A Lannemazan, mercredi matin, le ciel est sombre sur les sommets des Pyrénées. Un décor d'autant moins engageant pour les rescapés du Tour que l'étape de la veille, la plus dure de l'épreuve, a profondément marqué les organismes. L'Aspin champêtre, le légendaire Tourmalet, le Soulor escarpé avec son dangereux enchaînement sur l'Aubisque sont les escapades au programme de la dernière journée de la Grande Boucle dans la montagne.

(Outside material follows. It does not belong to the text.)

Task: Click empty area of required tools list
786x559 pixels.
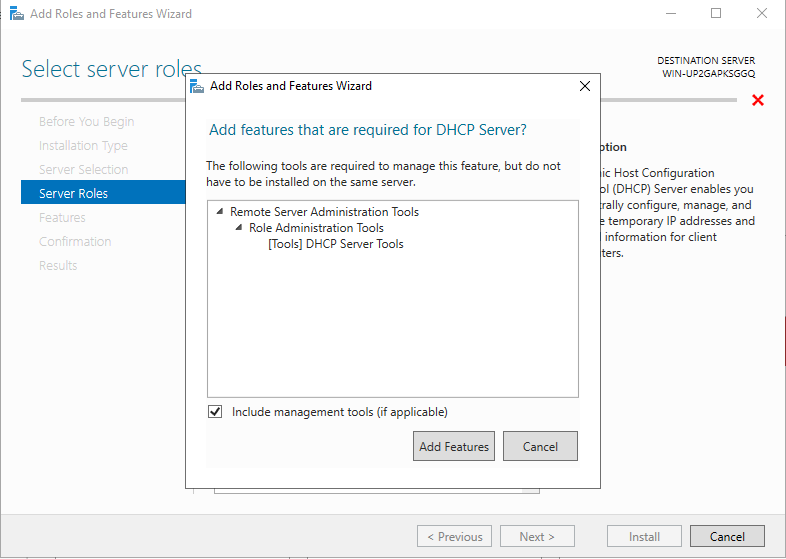Action: tap(392, 330)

Intox ou bonne foi, des médecins d'équipe témoignent n'avoir jamais vu leurs coureurs dans un si grand état de fatigue après plus de deux semaines de course. Voilà qui promet. Même si l'arrivée de l'étape à Pau est jugée 60 kilomètres après la dernière ascension, la course s'annonce exigeante et des défaillances sont à craindre.

Attaqué la veille par Le Monde, le maillot jaune Lance Armstrong est en colère. Le Texan a sa fierté et il a dit à ses proches son désir de s'expliquer, face à la presse mais aussi à vélo, pourquoi pas en gagnant l'étape. C'est toutefois un autre revenant, le Russe Pavel Tonkov, qui lance la grande attaque de la journée dans les lacets du col du Tourmalet. Loin au général, le leader de la Mapei a déçu son entourage et il doit se racheter. Seuls deux coureurs suivent son rythme endiablé, Alberto Elli et David Etxebarria. Le trio comptera jusqu'à quatre minutes d'avance sur le maillot.

La course – et le podium final du Tour – se joue dans les dernières rampes du col du Soulor. Fernando Escartin, le vainqueur de la veille, a en tête de consolider sa deuxième place au général. Les pentes des Pyrénées lui offrent une ultime chance de creuser un écart sur ses poursuivants immédiats, les Zülle, Dufaux et Virenque. Il attaque avec la précieuse aide de son équipier dévoué, Carlos Contreras. Lance Armstrong et Alex Zülle lui prennent la roue, mais pas Laurent Dufaux et Richard Virenque, qui collent au bitume et voient définitivement s'envoler leurs derniers espoirs de monter sur le podium à Paris.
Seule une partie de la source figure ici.